The clinical features of DR in the retina that are indicative of clinical severity and outcomes (e.g., blindness) have been described in the existing literature and consolidated in clinical guidelines, such as the International Clinical Classification of Diabetic Retinopathy Scale.14 This body of knowledge has fueled applications of AI in the form of classical feature-based image analysis and machine learning (ML) algorithms for DR screening training based on individual feature labeling by experts. These methods have been successfully used to automate classification of retinal fundus photographs based on the presence/absence (binary classification) and/or clinical severity (multiclassification) of DR.15
The advent of deep learning systems (DLS) heralds a new era in the processing of medical data using AI, whereby algorithms are trained on large repositories of imaging data without individual feature labeling. Instead, training is conducted using imaging data with labeling of overall clinical severity by experts.
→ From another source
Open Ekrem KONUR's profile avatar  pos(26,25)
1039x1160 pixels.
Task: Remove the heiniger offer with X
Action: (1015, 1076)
The DLS then self-learns predictive features from these labels using mathematical functions.10 Recent reports of DLS outperforming the classical feature-based image analysis in screening for DR and other ocular diseases have been described.10,16
The development and validation of several novel DLS solutions for automated DR screening have been reported by groups from various countries, including Singapore, United States, United Kingdom, China, Thailand, India, and Africa.17–23 These investigators reported clinically acceptable performance of their DLS tools for classifying DR in color fundus photography or optical coherence tomography (OCT) imaging.9 Some AI-based solutions for DR screening have been approved as medical devices for automated classification of ophthalmic imaging based on evidence from studies conducted in several high-income countries. These solutions also have tremendous potential to enhance health care in resource-limited settings.18,24
Methods of HEA
Given the scarcity of resources available within a health system, HEA of novel health technologies is required for decision-makers to efficiently allocate resources. DR screening and teleophthalmology programs are cost-effective in a variety of developed25–31 and developing settings.32,33 Before the advent of DL, feature-based computing techniques had been developed for automated retinal image screening.20,34–36 Such automated retinal screening has been shown to be cost-effective when applied to the national screening program in Scotland and the United Kingdom.34–37
However, few studies have incorporated HEA for teleophthalmology services augmented with DL-based classifiers for DR screening. The few existing reports on HEA based on the implementation of DL-based solutions for DR screening are from the United Kingdom and Singapore. These studies show AI to be cost-effective in Singapore and the United Kingdom. However, this finding may not be generalizable given that they are both high-income countries with established teleophthalmology DR screening program. Cost-effectiveness may differ between countries owing to variations in disease prevalence, geographic barriers, availability/cost of the relevant skilled manpower, and health care resources. There have not been any studies conducting HEA of AI applications for DR screening in resource-limited settings, or countries without established teleophthalmology DR screening programs to date.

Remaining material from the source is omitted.